8 For by grace you have been saved through faith, and this is not your own doing; it is the gift of God— 9 not the result of works, so that no one may boast. 10 For we are what he has made us, created in Jesus the Messiah for good works, which God prepared beforehand to be our way of life.
1 John 4:10-21
10 In this is love, not that we loved God but that he loved us and sent his Son to be the atoning sacrifice for our sins. 11 Beloved, since God loved us so much, we also ought to love one another. 12 No one has ever seen God; if we love one another, God lives in us, and his love is perfected in us. 13 By this we know that we abide in him and he in us, because he has given us of his Spirit. 14 And we have seen and do testify that the Father has sent his Son as the Savior of the world. 15 God abides in those who confess that Jesus is the Son of God, and they abide in God. 16 So we have known and believe the love that God has for us. God is love, and those who abide in love abide in God, and God abides in them. 17 Love has been perfected among us in this: that we may have boldness on the day of judgment, because as he is, so are we in this world. 18 There is no fear in love, but perfect love casts out fear; for fear has to do with punishment, and whoever fears has not reached perfection in love. 19 We love because he first loved us. 20 Those who say, “I love God,” and hate their brothers or sisters, are liars; for those who do not love a brother or sister whom they have seen, cannot love God whom they have not seen. 21 The commandment we have from him is this: those who love God must love their brothers and sisters also.

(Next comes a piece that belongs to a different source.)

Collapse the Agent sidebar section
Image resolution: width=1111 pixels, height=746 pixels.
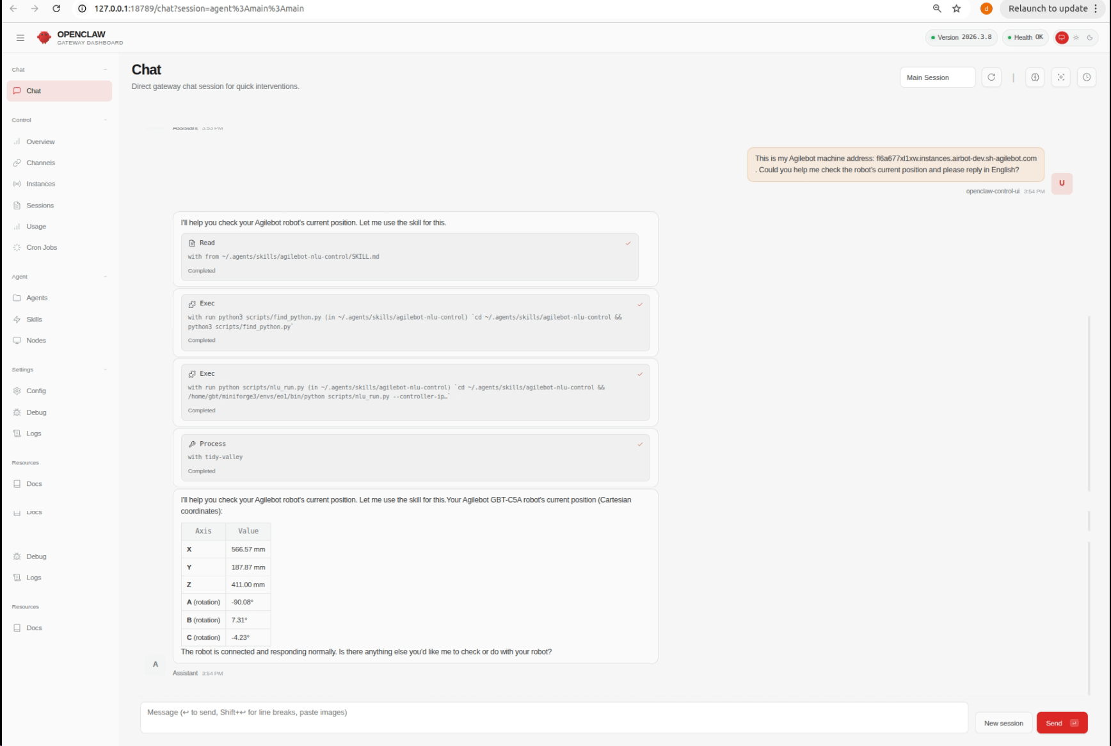tap(105, 277)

Long before these New Testament passages were written, the book of Jeremiah, the experiences of Joseph recorded in Genesis, and passages such as Isaiah 53 prepared for this understanding of God’s love being unleashed in the midst of evil and injustice:
7 He was oppressed, and he was afflicted, yet he did not open his mouth; like a lamb that is led to the slaughter, and like a sheep that before its shearers is silent, so he did not open his mouth. 8 By a perversion of justice he was taken away. Who could have imagined his future? For he was cut off from the land of the living, stricken for the transgression of my people. 9 They made his grave with the wicked and his tomb with the rich, although he had done no violence, and there was no deceit in his mouth. 10 Yet it was the will of the LORD to crush him with pain. When you make his life an offering for sin, he shall see his offspring, and shall prolong his days; through him the will of the LORD shall prosper. 11 Out of his anguish he shall see light; he shall find satisfaction through his knowledge. The righteous one, my servant, shall make many righteous, and he shall bear their iniquities. 12 Therefore I will allot him a portion with the great, and he shall divide the spoil with the strong; because he poured out himself to death, and was numbered with the transgressors; yet he bore the sin of many, and made intercession for the transgressors.